▶ _Given task_
Can you reproduce, character for character, the items from their first line through the line containing "pyautogui.click(x=1160, y=153)", including that line and nothing after it?

--- START ---

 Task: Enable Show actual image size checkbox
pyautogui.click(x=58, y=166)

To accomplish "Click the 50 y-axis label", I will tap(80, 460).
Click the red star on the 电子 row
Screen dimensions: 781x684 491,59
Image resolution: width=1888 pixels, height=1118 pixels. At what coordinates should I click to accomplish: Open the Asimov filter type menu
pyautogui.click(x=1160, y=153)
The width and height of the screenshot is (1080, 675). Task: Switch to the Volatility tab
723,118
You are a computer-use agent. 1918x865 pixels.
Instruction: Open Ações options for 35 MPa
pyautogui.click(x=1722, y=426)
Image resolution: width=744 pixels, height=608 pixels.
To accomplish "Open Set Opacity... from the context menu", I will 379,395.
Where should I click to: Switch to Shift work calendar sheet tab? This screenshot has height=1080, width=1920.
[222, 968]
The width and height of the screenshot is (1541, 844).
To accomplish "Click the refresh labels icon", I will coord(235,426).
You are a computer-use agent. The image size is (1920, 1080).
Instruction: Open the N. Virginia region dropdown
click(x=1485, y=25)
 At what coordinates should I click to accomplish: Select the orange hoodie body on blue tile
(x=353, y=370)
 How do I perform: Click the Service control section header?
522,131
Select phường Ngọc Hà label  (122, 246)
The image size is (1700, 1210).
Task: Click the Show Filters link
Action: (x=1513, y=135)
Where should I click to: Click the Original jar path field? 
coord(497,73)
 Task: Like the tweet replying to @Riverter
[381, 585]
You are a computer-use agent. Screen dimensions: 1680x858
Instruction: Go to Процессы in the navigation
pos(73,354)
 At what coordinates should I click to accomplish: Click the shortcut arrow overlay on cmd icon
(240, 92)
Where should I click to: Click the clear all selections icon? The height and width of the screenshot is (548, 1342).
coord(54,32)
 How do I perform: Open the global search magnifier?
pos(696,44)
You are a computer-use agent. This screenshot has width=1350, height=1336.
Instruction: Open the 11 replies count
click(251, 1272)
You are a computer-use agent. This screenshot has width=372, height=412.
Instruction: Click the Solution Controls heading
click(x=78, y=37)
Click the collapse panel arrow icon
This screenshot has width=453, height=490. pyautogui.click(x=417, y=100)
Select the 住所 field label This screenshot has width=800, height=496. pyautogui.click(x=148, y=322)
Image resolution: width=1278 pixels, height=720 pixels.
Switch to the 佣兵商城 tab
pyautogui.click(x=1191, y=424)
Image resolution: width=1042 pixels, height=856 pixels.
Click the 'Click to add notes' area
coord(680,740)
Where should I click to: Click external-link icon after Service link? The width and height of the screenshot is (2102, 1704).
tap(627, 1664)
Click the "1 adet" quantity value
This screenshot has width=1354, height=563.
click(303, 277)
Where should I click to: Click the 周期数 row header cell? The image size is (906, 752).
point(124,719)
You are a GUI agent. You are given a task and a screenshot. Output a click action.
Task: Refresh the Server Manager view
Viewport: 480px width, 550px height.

--- END ---

▶ _Exercise output_
 Task: Enable Show actual image size checkbox
pyautogui.click(x=58, y=166)

To accomplish "Click the 50 y-axis label", I will tap(80, 460).
Click the red star on the 电子 row
Screen dimensions: 781x684 491,59
Image resolution: width=1888 pixels, height=1118 pixels. At what coordinates should I click to accomplish: Open the Asimov filter type menu
pyautogui.click(x=1160, y=153)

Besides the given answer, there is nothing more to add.